▶ [やること]
A) プロテインの安全性に関する文章の「杉浦 特殊な食品だというイメ」から「して認められているわけです。」までを、「粉ミルク」を「育児用ミルク」に変えて書き改めてください。
B) プロテインの安全性に関する文章によると、IOCは2018年にプロテインをどのカテゴリーに入れましたか。
C) プロテインの安全性に関する文章の最後の文に続けて、その先を書いてください。

▶ [読む文章]
-*-*-

杉浦 特殊な食品だというイメージをお持ちの方もいらっしゃるかもしれませんが、プロテイン自体は安心・安全に摂取できるものと理解してよいと思います。たとえば牛乳からつくっている粉末プロテインなら、実は原料も製法も、赤ちゃんが飲む粉ミルクとほとんど変わらないんです。添加されている栄養素の種類でいえば、むしろ粉ミルクの方が多いくらい。きちんとした食品会社が、粉ミルクと同じ作り方をしていると考えれば、安全性はご理解いただけるのではないかと思います。

 現に、IOC(国際オリンピック委員会)が2018年、スポーツドリンクやエナジードリンク、ヨーグルトなどと同じ「スポーツフーズ」のカテゴリーにプロテインを入れました。比較的厳しい基準でチェックを行うIOCの研究者たちからも、身体機能に効能をもたらす安全な食品として認められているわけです。

-*-*-

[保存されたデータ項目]
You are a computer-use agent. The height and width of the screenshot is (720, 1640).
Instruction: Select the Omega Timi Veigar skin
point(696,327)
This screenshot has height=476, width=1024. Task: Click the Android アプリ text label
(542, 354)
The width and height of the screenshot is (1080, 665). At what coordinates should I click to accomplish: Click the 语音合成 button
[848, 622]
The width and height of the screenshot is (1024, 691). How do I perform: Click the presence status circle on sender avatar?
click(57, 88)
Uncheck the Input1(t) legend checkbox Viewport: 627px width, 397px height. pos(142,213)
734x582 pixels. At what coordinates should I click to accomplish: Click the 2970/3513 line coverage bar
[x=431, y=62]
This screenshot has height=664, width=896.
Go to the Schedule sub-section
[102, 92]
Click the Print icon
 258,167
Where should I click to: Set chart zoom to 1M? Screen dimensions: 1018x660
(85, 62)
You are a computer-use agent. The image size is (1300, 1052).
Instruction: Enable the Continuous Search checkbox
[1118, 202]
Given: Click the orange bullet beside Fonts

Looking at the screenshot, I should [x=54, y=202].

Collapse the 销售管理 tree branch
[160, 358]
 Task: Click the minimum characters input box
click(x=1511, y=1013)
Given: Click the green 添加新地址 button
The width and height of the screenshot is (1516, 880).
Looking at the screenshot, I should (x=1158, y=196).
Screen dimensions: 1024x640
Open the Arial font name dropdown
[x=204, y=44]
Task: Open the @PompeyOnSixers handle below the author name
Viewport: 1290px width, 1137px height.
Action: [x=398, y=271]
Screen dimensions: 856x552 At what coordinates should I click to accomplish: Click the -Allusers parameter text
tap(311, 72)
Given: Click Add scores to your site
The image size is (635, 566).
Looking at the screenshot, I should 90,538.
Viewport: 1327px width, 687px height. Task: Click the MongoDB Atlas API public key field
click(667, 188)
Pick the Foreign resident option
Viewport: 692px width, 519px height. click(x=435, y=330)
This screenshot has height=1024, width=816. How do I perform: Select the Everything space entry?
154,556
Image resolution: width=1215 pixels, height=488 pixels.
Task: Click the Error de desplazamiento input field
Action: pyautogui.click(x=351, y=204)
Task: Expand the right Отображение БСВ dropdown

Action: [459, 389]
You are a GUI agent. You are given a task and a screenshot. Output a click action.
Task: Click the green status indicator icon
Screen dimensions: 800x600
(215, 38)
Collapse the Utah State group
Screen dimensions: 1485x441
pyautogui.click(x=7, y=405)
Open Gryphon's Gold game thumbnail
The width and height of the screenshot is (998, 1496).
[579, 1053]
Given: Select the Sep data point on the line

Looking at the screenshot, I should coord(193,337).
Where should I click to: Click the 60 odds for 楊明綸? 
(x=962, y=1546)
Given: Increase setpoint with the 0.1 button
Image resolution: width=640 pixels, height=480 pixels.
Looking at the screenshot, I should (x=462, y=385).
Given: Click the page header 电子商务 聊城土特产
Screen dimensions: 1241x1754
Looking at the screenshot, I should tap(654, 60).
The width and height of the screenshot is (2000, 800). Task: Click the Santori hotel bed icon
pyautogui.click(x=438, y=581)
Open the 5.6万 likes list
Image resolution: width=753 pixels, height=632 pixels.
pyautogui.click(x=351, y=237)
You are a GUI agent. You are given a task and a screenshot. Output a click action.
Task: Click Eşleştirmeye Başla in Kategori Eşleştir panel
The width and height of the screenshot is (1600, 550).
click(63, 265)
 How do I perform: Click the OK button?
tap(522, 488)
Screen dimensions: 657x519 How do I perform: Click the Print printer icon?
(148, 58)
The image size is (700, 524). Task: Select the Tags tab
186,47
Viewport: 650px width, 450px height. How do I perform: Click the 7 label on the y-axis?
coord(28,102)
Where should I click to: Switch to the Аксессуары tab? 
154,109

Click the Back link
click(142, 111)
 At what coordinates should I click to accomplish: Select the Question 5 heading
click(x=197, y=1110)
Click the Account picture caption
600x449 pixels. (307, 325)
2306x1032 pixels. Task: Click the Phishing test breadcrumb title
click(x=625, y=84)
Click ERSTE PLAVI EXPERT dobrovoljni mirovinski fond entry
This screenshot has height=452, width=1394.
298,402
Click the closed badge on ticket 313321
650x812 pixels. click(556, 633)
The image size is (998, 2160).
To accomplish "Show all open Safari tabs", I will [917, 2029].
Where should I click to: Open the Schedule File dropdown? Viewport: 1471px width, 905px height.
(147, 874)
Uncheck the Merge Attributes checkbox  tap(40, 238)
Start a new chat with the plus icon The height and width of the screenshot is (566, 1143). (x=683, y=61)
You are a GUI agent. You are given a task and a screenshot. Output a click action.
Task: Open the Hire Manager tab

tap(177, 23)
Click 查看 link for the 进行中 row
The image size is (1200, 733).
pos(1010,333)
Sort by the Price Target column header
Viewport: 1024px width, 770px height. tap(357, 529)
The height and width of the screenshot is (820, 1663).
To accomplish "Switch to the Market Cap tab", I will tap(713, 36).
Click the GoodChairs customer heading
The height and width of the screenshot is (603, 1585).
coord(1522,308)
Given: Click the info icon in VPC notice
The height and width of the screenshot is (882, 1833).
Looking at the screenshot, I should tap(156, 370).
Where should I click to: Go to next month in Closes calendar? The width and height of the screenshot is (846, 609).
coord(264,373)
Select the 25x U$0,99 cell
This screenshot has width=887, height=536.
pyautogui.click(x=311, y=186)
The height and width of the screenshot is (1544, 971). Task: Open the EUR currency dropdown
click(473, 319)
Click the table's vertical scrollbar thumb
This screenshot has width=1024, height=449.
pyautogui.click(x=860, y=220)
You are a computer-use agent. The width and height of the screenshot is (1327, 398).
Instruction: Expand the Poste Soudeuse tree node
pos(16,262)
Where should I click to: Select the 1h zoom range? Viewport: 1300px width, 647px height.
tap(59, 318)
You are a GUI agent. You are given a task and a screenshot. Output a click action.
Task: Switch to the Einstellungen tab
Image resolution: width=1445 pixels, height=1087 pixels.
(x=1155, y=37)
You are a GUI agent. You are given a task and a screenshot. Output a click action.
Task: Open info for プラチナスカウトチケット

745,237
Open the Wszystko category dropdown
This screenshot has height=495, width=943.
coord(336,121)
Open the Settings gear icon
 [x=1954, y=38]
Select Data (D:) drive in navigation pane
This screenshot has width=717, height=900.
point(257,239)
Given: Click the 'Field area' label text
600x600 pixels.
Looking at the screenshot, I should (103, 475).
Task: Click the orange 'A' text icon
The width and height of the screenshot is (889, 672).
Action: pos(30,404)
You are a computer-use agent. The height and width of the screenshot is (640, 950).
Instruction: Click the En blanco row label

-*-*-

▶ [解答一覧]
A)
杉浦 特殊な食品だというイメージをお持ちの方もいらっしゃるかもしれませんが、プロテイン自体は安心・安全に摂取できるものと理解してよいと思います。たとえば牛乳からつくっている粉末プロテインなら、実は原料も製法も、赤ちゃんが飲む育児用ミルクとほとんど変わらないんです。添加されている栄養素の種類でいえば、むしろ育児用ミルクの方が多いくらい。きちんとした食品会社が、育児用ミルクと同じ作り方をしていると考えれば、安全性はご理解いただけるのではないかと思います。

 現に、IOC(国際オリンピック委員会)が2018年、スポーツドリンクやエナジードリンク、ヨーグルトなどと同じ「スポーツフーズ」のカテゴリーにプロテインを入れました。比較的厳しい基準でチェックを行うIOCの研究者たちからも、身体機能に効能をもたらす安全な食品として認められているわけです。

B) 「スポーツフーズ」のカテゴリーです。

C)
 一部では、「腎臓に悪いのではないか」と懸念される方もいらっしゃるようです。まず前提として、腎臓に疾患がある方の場合、たんぱく質はむしろ制限しないといけない栄養素になるので、基本的にプロテインは「飲んではいけない」ということになります。しかし、腎臓に疾患がない方の場合は、適量のプロテインが腎臓を傷めるという科学的根拠はありません。疾患を抱えている方でない限り、「腎臓に悪い」ということは特にないと考えてよいでしょう。

 ただし、まれに「腎臓に疾患があるのに、それに気づいていない」という方も、中高年層を中心にいらっしゃいます。体のむくみや頻尿など、気になる体調の変化が出てきた場合は、プロテインを飲む前に、腎臓に疾患がないか医療機関を受診しておくことをおすすめします。